### Arbeitsanweisung
Beantworten Sie anhand des folgenden Auszugs zur Informationsveranstaltung des Betriebsrats Nürnberg diese Fragen:
(a) Wie viele Anwesende hatte die Veranstaltung am 16. Dezember 2010 etwa?
(b) Wie oft erinnert das neue Tool den Vorgesetzten, wenn er den Urlaubsantrag nicht gleich genehmigt?
(c) Wie viele Beschäftigte in OND/Deutschland nennt das Angebot der Firma insgesamt?

Haustarifvertrag
21.12.2010
Der Weihnachtsmann informiert
Am 16. Dezember 2010 fand nach kurzfristiger Ankündigung eine „Informationsveranstaltung“ des Betriebsrats Nürnberg statt. Die etwa 100 Anwesenden wurden über die folgenden Themen informiert: Einführung der elektronischen Urlaubskarte, Weiterführung der Kurzarbeit in OND und die Erläuterung der Nachberechnung.
Elektronische Urlaubskarte
Ab 2011 soll ein neues Tool eingeführt werden, das die jetzige Urlaubskarte in Nürnberg ersetzen wird. Dieses Tool, so der Betriebsratsvorsitzende, solle dazu führen, dass das, was im ALU-Intranet vereinbart wurde, verbindlich sei.
Allerdings gibt es dabei ein kleines Problem: Falls der Vorgesetzte den Antrag nicht gleich genehmigt, wird das Tool ihn lediglich nur einmal daran erinnern. Danach muss sich der Mitarbeiter selbst darum kümmern, dass seine Urlaubskarte „abgezeichnet“ wird!
Interessant dabei ist die Tatsache, so der BR Vorsitzende, dass das Tool für die elektronische Urlaubskarte auch das Tool für die elektronische Zeiterfassung ist. Die elektronische Zeiterfassung gelte ALU-bundesweit, bloß am Standort Nürnberg nicht. Man könne aber dort das Excel-Tool weiterhin benutzen ...
Kurzarbeit OND
Es wurde berichtet, dass der Betriebsrat über die Verlängerung der Kurzarbeit verhandelt hätte.
Die Forderungen des BRs dazu:
- Aufzahlung auf das Kurzarbeitergeld
- maximal 10 Kurzarbeitertage
- Beschäftigungssicherung bis zum Jahr 2015
- neue Einstellungen von Mitarbeitern
Das Angebot der Firma dazu:
- Keine Aufzahlung, weil im Haustarifvertrag darüber nichts geregelt ist. („So ist es“, meinte der BR-Vorsitzende dazu)
- Von Januar bis August durchschnittlich 8 Tage und maximal 15 Tage Kurzarbeit. Wobei diejenigen, die bereits 2010 mehr als 30 Tage Kurzarbeit geleistet haben, maximal nur 10 Tage in 2011 leisten müssen. („Natürlich“, so der BR Vorsitzende, „kann jede/r auch freiwillig mehr leisten!“)
- Die Anzahl der Beschäftigten in OND/Deutschland (gesamt 311; Nürnberg: 205, Stuttgart: 106) soll in einem Interessenausgleich festgeschrieben werden
- Es gibt keine Neueinstellungen (Anmerkung von uns: Soviel zum Thema Aufschwung...)
Der BR-Vorsitzende rief auf, die Ergebnisse zu kommentieren. Keine Wortmeldungen! Daraufhin meinte der BR-Vorsitzende, der BR würde das dann so beschließen, weil keine Meinung dazu geäußert wurde. (Anmerkung von uns: Soviel zum Thema Demokratie...)

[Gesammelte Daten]
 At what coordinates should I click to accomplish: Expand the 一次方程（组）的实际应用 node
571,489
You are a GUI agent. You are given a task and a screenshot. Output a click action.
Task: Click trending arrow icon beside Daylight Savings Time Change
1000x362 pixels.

### Lösung der Aufgabe
(a) Etwa 100.
(b) Nur einmal.
(c) 311 (Nürnberg: 205, Stuttgart: 106).